■ Exercise
Rewrite the rows from the line with "Where should I click to: Click the Dec" up to and including the line with "I will coord(86,7)." as a numbered list, leaving out any blank lines.

■ Materials provided
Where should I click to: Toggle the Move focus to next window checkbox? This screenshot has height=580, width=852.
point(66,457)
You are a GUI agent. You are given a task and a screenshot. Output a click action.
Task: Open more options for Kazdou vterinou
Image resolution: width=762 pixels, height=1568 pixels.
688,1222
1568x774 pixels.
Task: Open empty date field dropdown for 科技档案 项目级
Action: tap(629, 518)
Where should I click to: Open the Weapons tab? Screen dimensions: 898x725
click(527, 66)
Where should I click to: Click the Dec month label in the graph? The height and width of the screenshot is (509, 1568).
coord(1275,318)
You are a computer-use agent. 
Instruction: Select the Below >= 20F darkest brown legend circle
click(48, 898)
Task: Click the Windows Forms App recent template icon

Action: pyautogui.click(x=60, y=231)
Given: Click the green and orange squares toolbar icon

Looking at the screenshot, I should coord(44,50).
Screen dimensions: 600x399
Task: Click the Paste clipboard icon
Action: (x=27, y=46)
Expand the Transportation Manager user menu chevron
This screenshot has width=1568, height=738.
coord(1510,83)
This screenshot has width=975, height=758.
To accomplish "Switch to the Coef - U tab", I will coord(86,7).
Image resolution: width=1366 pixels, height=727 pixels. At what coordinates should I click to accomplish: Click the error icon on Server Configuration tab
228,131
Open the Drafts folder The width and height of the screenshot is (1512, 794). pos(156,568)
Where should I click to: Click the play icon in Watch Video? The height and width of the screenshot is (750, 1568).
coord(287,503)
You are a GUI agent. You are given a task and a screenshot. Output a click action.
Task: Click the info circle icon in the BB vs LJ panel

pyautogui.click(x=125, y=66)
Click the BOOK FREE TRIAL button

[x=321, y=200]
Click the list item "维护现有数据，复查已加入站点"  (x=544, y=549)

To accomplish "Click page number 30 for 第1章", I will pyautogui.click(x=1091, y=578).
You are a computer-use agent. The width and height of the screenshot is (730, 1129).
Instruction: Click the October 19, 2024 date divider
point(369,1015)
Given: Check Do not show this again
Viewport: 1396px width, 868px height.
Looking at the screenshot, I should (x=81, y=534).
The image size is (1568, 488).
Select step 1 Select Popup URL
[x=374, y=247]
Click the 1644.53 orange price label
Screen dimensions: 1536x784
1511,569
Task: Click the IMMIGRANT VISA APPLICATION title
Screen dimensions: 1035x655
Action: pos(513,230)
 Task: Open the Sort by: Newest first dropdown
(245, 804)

■ Worked solution
1. Where should I click to: Click the Dec month label in the graph? The height and width of the screenshot is (509, 1568).
2. coord(1275,318)
3. You are a computer-use agent. 
4. Instruction: Select the Below >= 20F darkest brown legend circle
5. click(48, 898)
6. Task: Click the Windows Forms App recent template icon
7. Action: pyautogui.click(x=60, y=231)
8. Given: Click the green and orange squares toolbar icon
9. Looking at the screenshot, I should coord(44,50).
10. Screen dimensions: 600x399
11. Task: Click the Paste clipboard icon
12. Action: (x=27, y=46)
13. Expand the Transportation Manager user menu chevron
14. This screenshot has width=1568, height=738.
15. coord(1510,83)
16. This screenshot has width=975, height=758.
17. To accomplish "Switch to the Coef - U tab", I will coord(86,7).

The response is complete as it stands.